Une chose très étrange s’est produite sur Internet le jour où le président Joe Biden a prêté serment. Une société obscure résidant dans un espace de travail partagé au-dessus d’une banque de Floride a annoncé aux réseaux informatiques mondiaux qu’elle gérait désormais une partie colossale d’Internet appartenant au département américain de la Défense.
Cet immeuble a depuis plus que quadruplé pour atteindre 175 millions d’adresses, soit environ 4% de la taille de la totalité d’Internet. C’est également plus de deux fois la taille de l’espace Internet réellement utilisé par le Pentagone.
«C’est énorme.

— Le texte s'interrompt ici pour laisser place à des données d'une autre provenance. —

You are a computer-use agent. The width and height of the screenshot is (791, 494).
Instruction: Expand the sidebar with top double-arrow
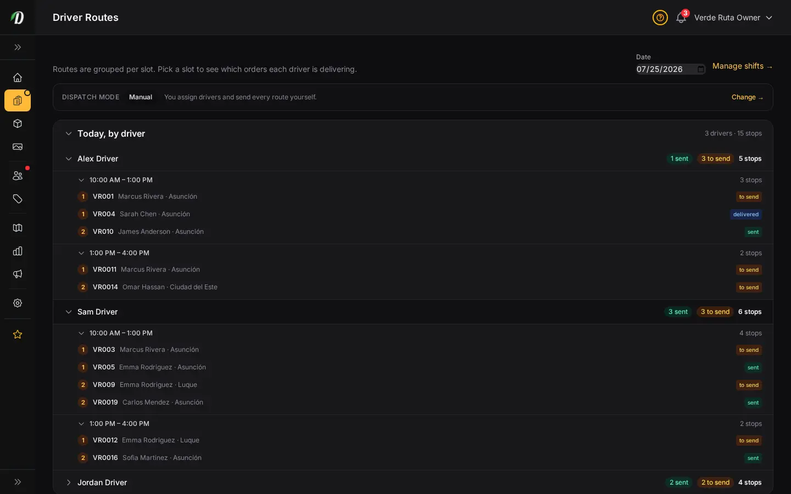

C’est la chose la plus importante de l’histoire d’Internet », a déclaré Doug Madory, directeur de l’analyse Internet chez Kentik, une société d’exploitation de réseaux.
La vente de l’espace Internet a déclenché des théories selon lesquelles le Pentagone pourrait éventuellement répondre aux demandes répétées de monitiser ses collections de millions de pages Web dormantes.
Mais il semble maintenant que les responsables espèrent placer les pages sur le marché libre afin de leur permettre de collecter d’énormes quantités de données de renseignement sur les utilisateurs d’Internet, y compris les acteurs hostiles.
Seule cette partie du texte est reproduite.